O come questa: ”la Corte Internazionale Criminale non dovrebbe indagare se l’invasione dell’Iraq è stata un crimine di guerra e accertare chi sono i responsabili?”. Il silenzio sul libro di El Baradei è ancora più strano alla luce del fatto che anche Hans Blix, lo svedese a suo tempo pure lui direttore dell’IAEA, ha pubblicato un libro, “Disarmare l’Iraq. La verità su tutte le menzogne”, che anticipa già nel 2004 le fresche accuse di El Baradei agli Usa di avere voluto la guerra a tutti i costi.

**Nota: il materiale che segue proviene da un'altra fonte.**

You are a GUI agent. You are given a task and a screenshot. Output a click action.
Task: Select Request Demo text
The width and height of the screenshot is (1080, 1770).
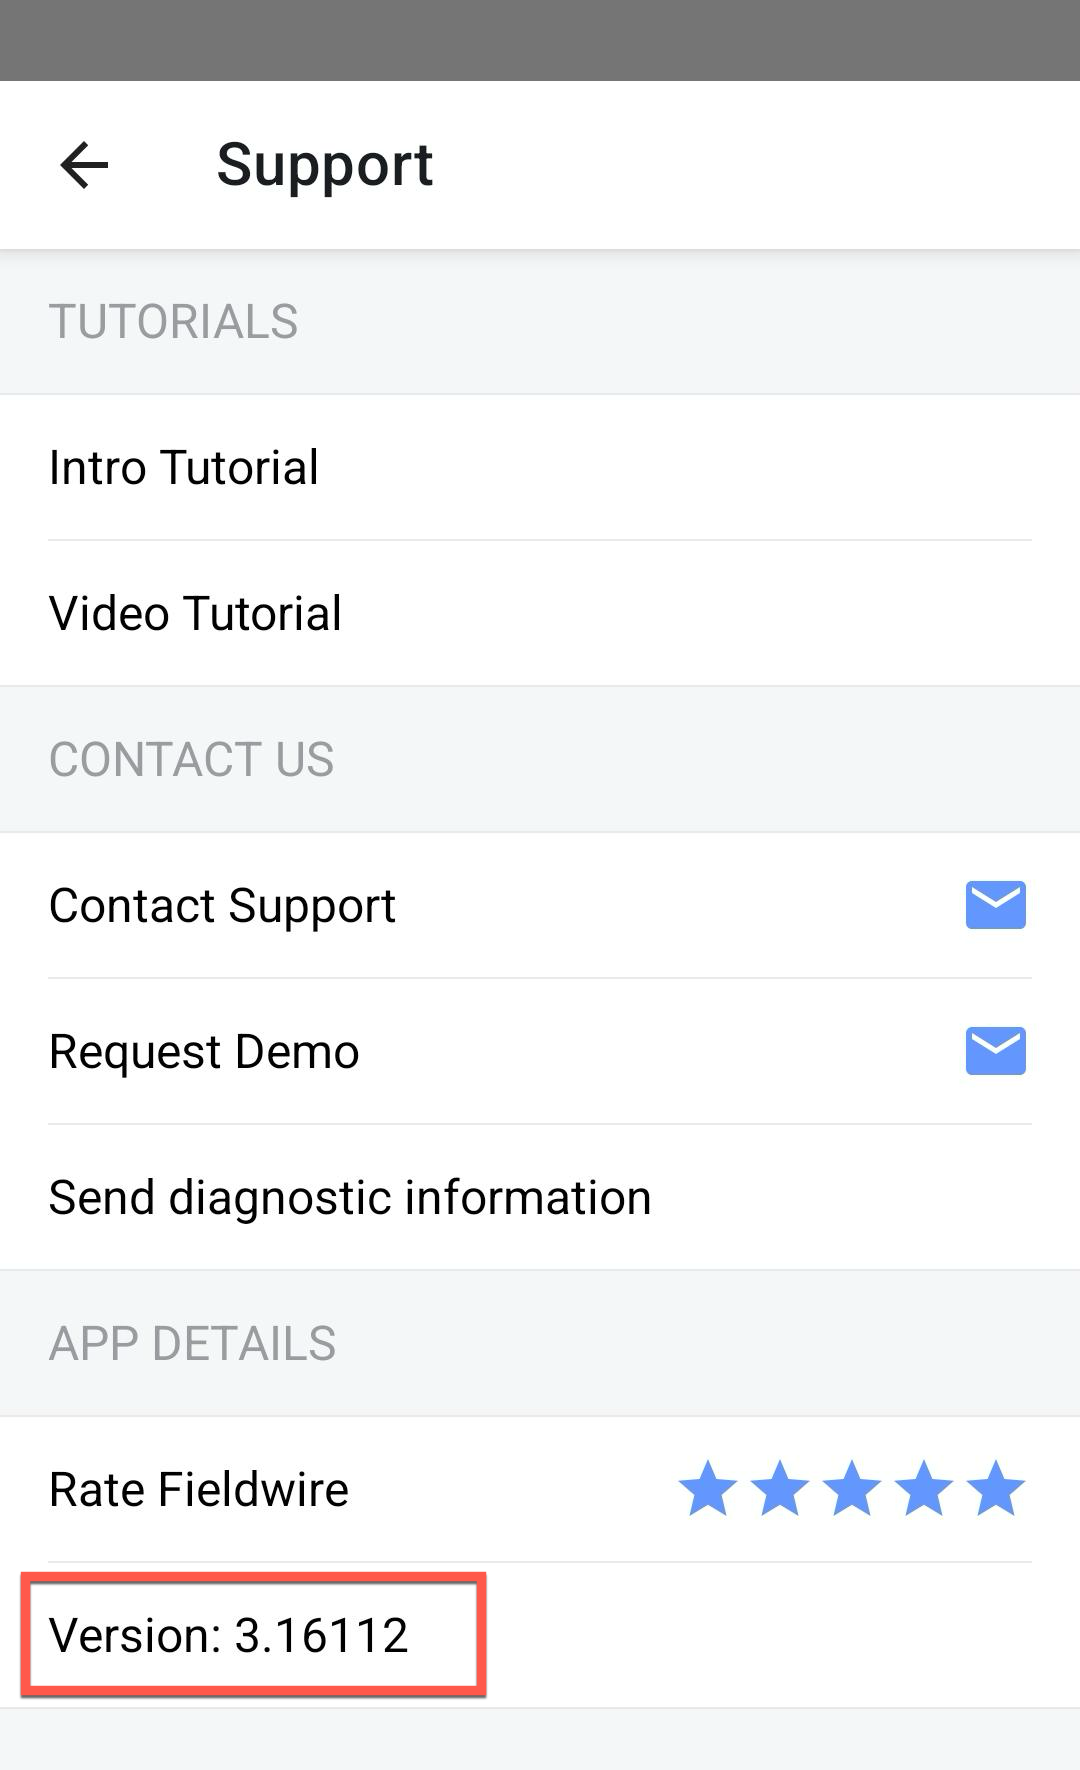pos(204,1052)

Blix ha raccontato la vasta campagna di menzogne messa in piedi dagli Usa e dall’Inghilterra per fare accettare all’opinione pubblica la guerra all’Iraq, a partire dalle frottole sulle “bombe atomiche irachene”, che a Washington e a Londra sapevano bene non esistevano neppure come semplice ipotesi.

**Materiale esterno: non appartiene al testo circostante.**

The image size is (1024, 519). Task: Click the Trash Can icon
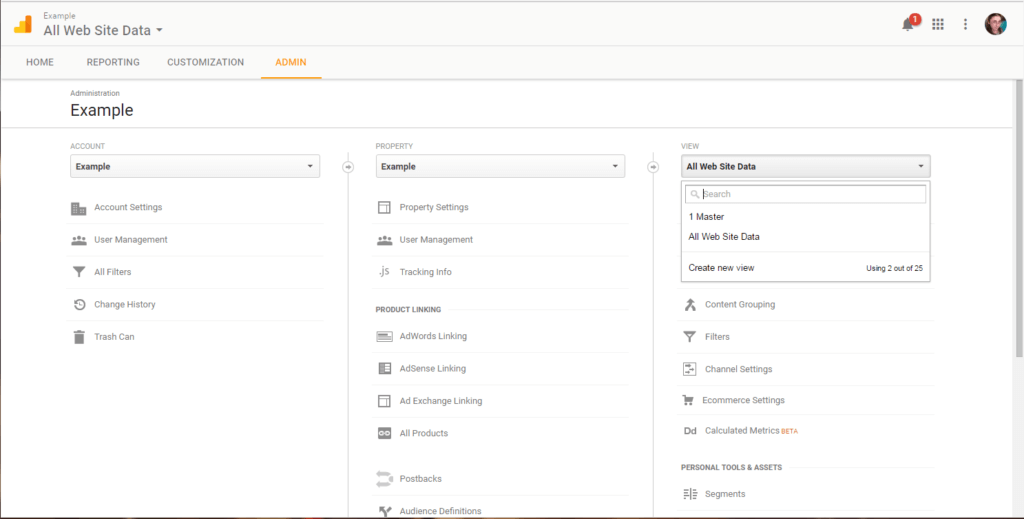coord(79,337)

Così come Blix sapeva invece bene che a cercare verità scomode si rischia: tant’è che per per scrivere il suo libro non ha mai usato il computer, non ne inviava pezzi servendosi delle e-mail o della posta ordinaria e non ha mai spedito nulla neppure all’editore. Man mano che accumulava pagine scritte a mano, Blix le consegnava periodicamente a suo figlio Marten ogni volta che tornava a casa in Svezia, ed era Marten a curare in gran segreto i rapporti con l’editore. Precauzioni niente affatto eccessive: il vecchio capo degli ispettori dell’IAEA, l’australiano Richard Butler, ha rivelato in seguito che i servizi segreti di Stati Uniti, Inghilterra e Francia spiavano Blix e ne intercettavano le informazioni, pronti a diffamarlo per metterlo fuori gioco se avessero sospettato che stava preparando un libro sulla “fabbrica del fango” messa in piedi per giustificare l’invasione dell’Iraq.

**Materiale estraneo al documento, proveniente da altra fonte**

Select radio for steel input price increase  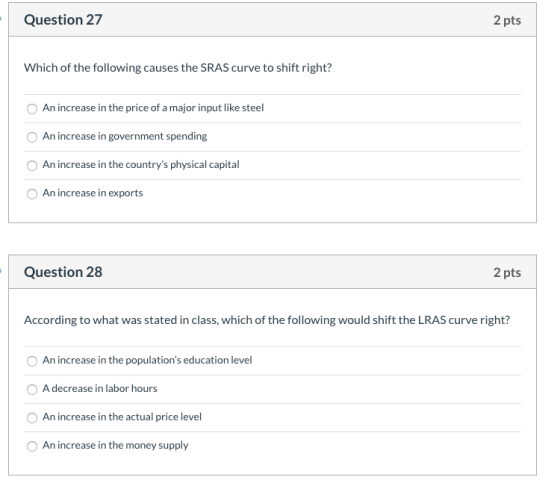tap(32, 109)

Il silenzio sul libro di El Baradei è ancor più grave e imbarazzante alla luce del fatto che il premio Nobel per la pace è il possibile successore di Mubarak, in un Egitto che vorrebbe approdare a una democrazia degna del nome e liberarsi delle pastoie da regime corrotto troppo prono verso l’Occidente in generale. Ed è un silenzio che contrasta vistosamente con il baccano delle notizie che fin dal primo istante hanno accompagnato invece la “rivoluzione libica”. Che ormai, a due mesi dal suo inizio, mostra di essere non una rivolta di masse assetate di democrazia, bensì una ribellione circoscritta, preparata e armata dalla Francia e dall’Inghilterra timorose che dopo i rivolgimenti tunisini ed egiziani il “vento arabo”, arrivato perfino nel Barhein, mettesse a repentaglio i loro rifornimenti petroliferi. La cartina di tornasole di come stiano in realtà le cose in Libia la si può vedere in un particolare: a differenza di quanto accaduto al Cairo e a Tunisi, nelle immagini dei rivoltosi non c’è mai neppure una donna. Per non parlare del fatto che in tutti i video e in tutte le foto i rivoltosi appaiono sempre singoli o in gruppi piccolissimi, per giunta fin dall’inizio dotati di armi pesanti, cosa piuttosto strana per una “rivoluzione” spontanea.